The skill guides you through a four-phase workflow: measure (cProfile, line and memory profilers, benchmarking), analyze (complexity, data-structure choices, I/O hotspots), optimize (algorithm changes, caching, generators, vectorization, parallelism), and validate (re-profile and benchmark). It identifies hot paths, recommends replacement patterns (e.g., list→set, comprehensions, @lru_cache), and suggests when to adopt compiled extensions or parallelism.
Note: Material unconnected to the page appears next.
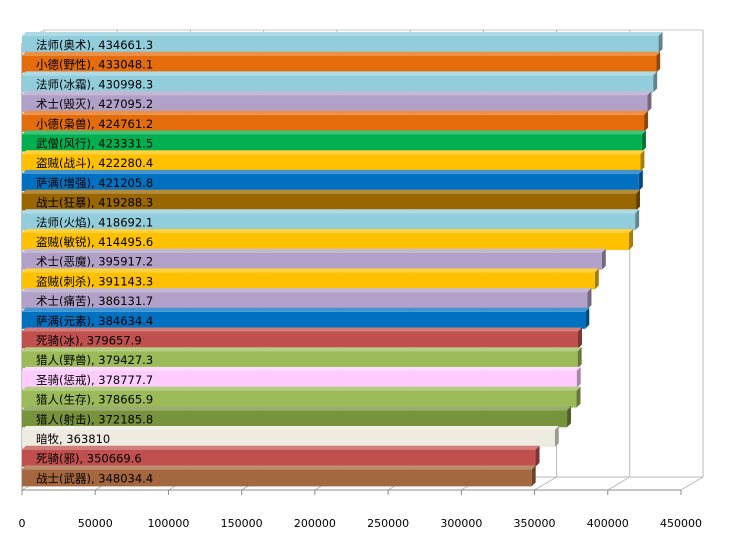 Image resolution: width=745 pixels, height=542 pixels. Describe the element at coordinates (168, 524) in the screenshot. I see `x-tick-label: 100000` at that location.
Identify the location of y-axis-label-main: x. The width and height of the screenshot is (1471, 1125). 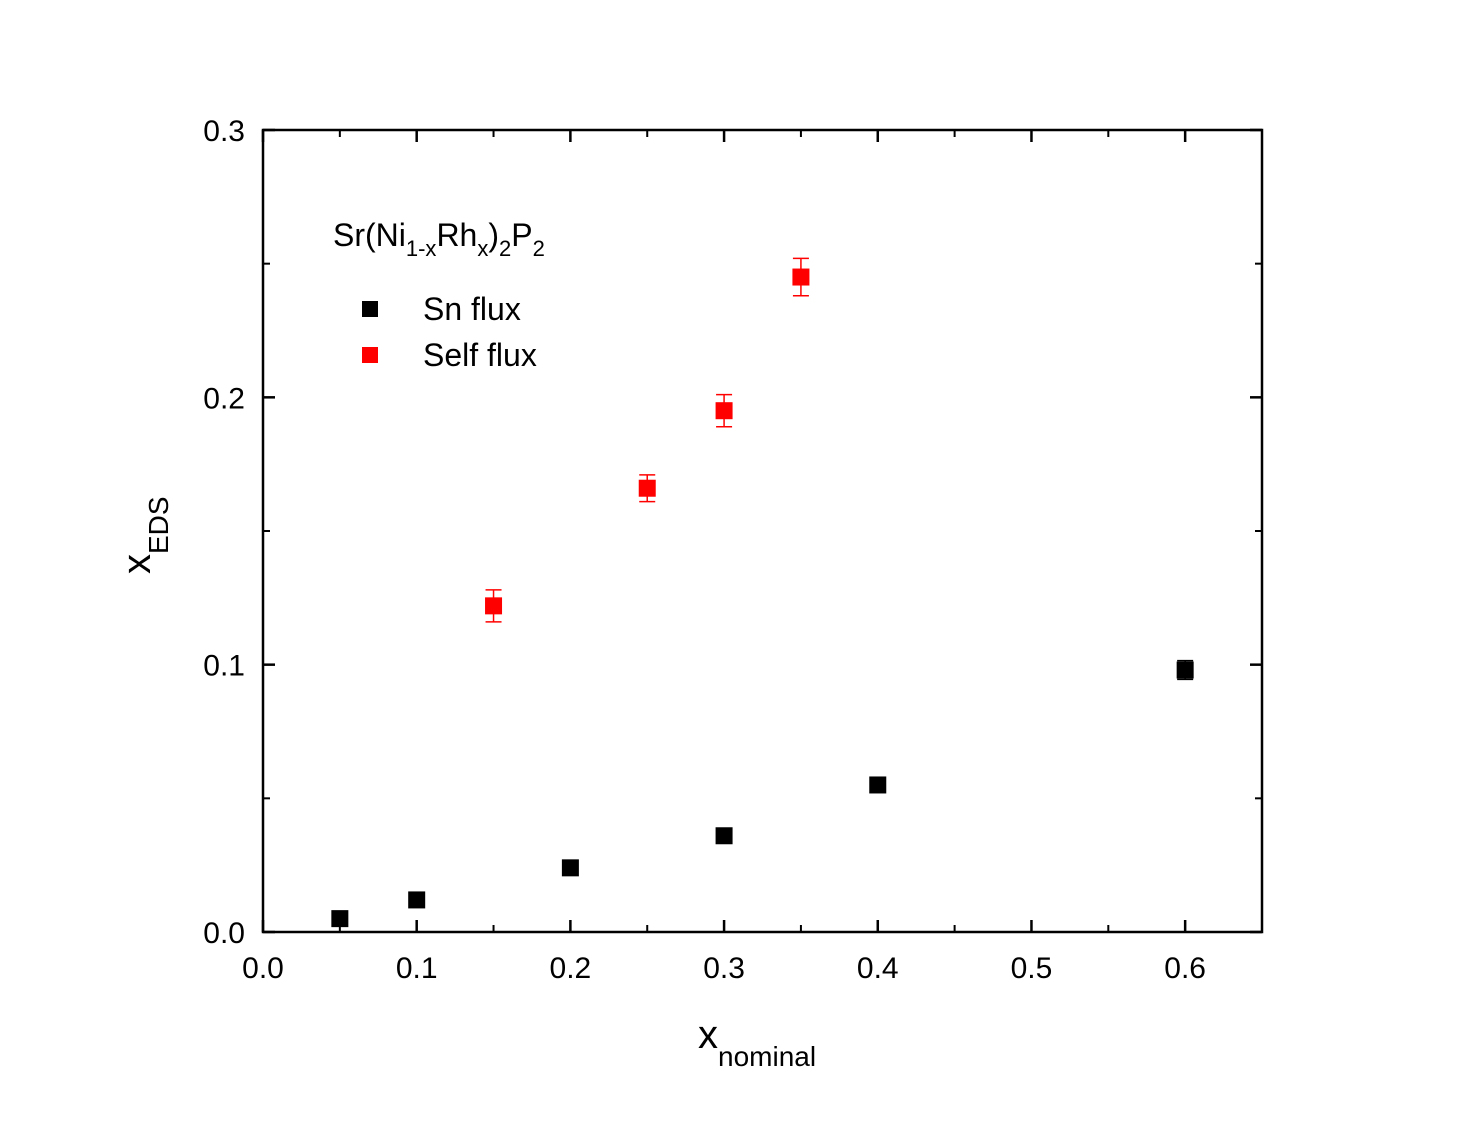
(137, 564).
What profiler should I start with?
Begin with cProfile to find slow functions, then use line_profiler for line-level hotspots and a memory profiler for allocation issues.
When should I use NumPy vs Numba vs multiprocessing?
Use NumPy to vectorize array computations; use Numba for JIT-compiling tight numerical loops that can’t be vectorized; use multiprocessing for coarse-grained CPU-bound tasks that parallelize across data partitions.